- 練習問題 -
**A)** 抜粋について、次の問いに答えなさい。
(i) 抜粋のもとになったコラムの題名は何か。
(ii) カペルが手紙を書いた年は何年か。
(iii) カペルのマネージャが強硬に反対したのは何の演奏か。
**B)** 抜粋のうち、「The New York」から始まり「so does art.」で終わる部分を正確に書き写しなさい。

- 抜粋本文 -

......

これはマイケル・キンメルマン(Michael Kimmelman)の著したThe Undefeated(無敗)というコラムからの抜粋である。

The New York Review Of Books 
Volume 52, Number 5 March 24, 2005

カペルの内向的性格と葛藤、自身が音楽に打ち込む時に感じていたジレンマが表現された言葉の一つである。これは1952年にカペルが作曲家で友人のヴァージル・トムソン(Virgil Thomson)に書いた手紙の一部である。その当時、コンサートレパートリーにアメリカの優れた作曲家が演奏される機会が非常に少なく、また歓迎されなかった風潮(彼のマネージャも彼がアメリカの作曲家の作品の演奏には強硬に反対したという)に対して綴った彼の切実な思いである。

If we allow the present and lamentable accent on commerce and sensationalism to combine, our whole musical culture will be threatened. The situation today appears very serious and no little bit tragic. The powers that control this noble profession are making nitwits out of the large public. I, for one, am sick and tired of going along in any way with so-called public "taste." Many artists do not realize that by doing so they slowly are dying, creatively; and when artists die, so does art.

......

- 保存データ -
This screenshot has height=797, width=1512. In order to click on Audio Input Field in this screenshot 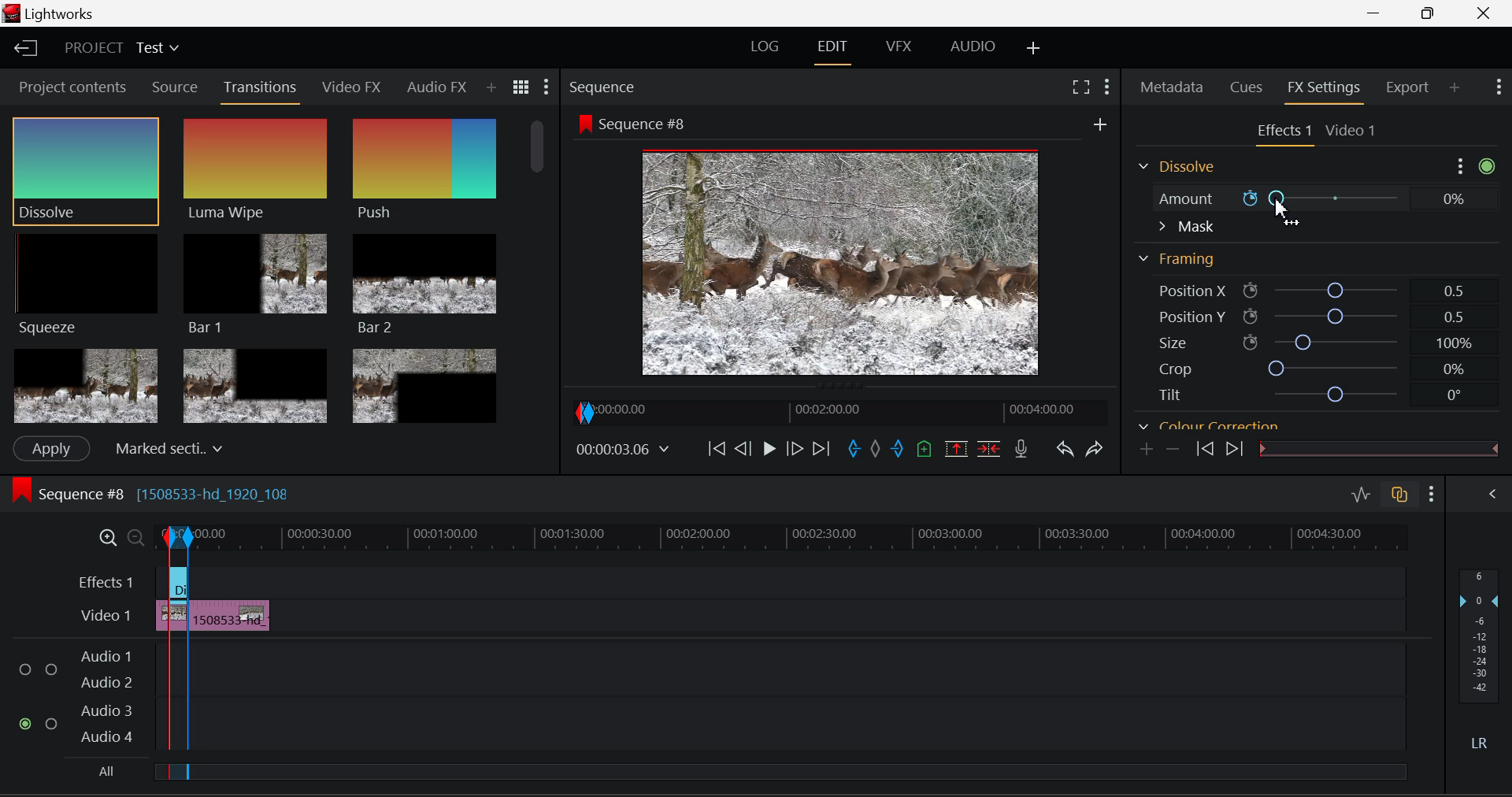, I will do `click(798, 663)`.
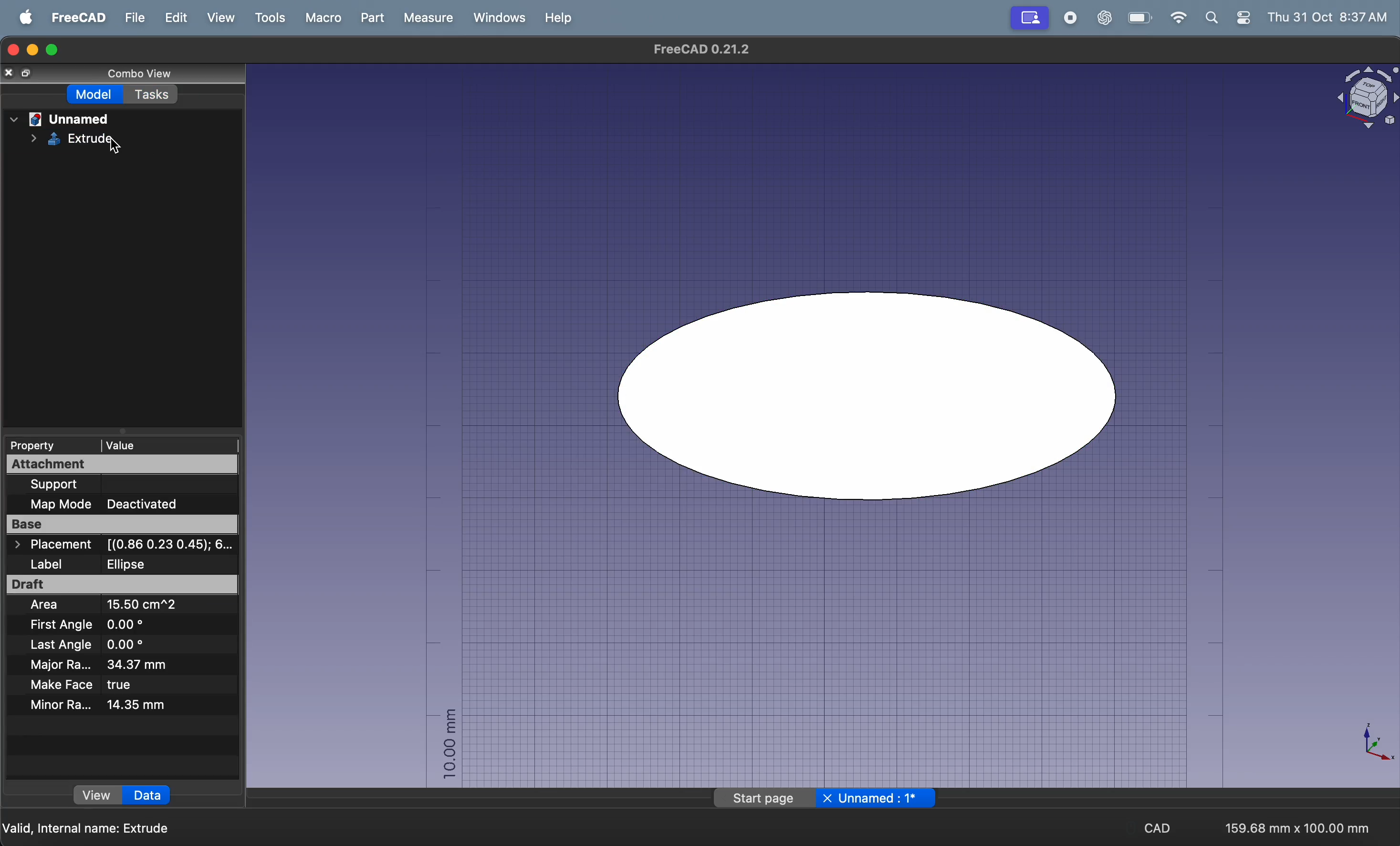  What do you see at coordinates (83, 143) in the screenshot?
I see `extrude` at bounding box center [83, 143].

......

- 模範解答 -
**A)**
(i) The Undefeated(無敗)
(ii) 1952年
(iii) アメリカの作曲家の作品の演奏

**B)**
The New York Review Of Books 
Volume 52, Number 5 March 24, 2005

カペルの内向的性格と葛藤、自身が音楽に打ち込む時に感じていたジレンマが表現された言葉の一つである。これは1952年にカペルが作曲家で友人のヴァージル・トムソン(Virgil Thomson)に書いた手紙の一部である。その当時、コンサートレパートリーにアメリカの優れた作曲家が演奏される機会が非常に少なく、また歓迎されなかった風潮(彼のマネージャも彼がアメリカの作曲家の作品の演奏には強硬に反対したという)に対して綴った彼の切実な思いである。

If we allow the present and lamentable accent on commerce and sensationalism to combine, our whole musical culture will be threatened. The situation today appears very serious and no little bit tragic. The powers that control this noble profession are making nitwits out of the large public. I, for one, am sick and tired of going along in any way with so-called public "taste." Many artists do not realize that by doing so they slowly are dying, creatively; and when artists die, so does art.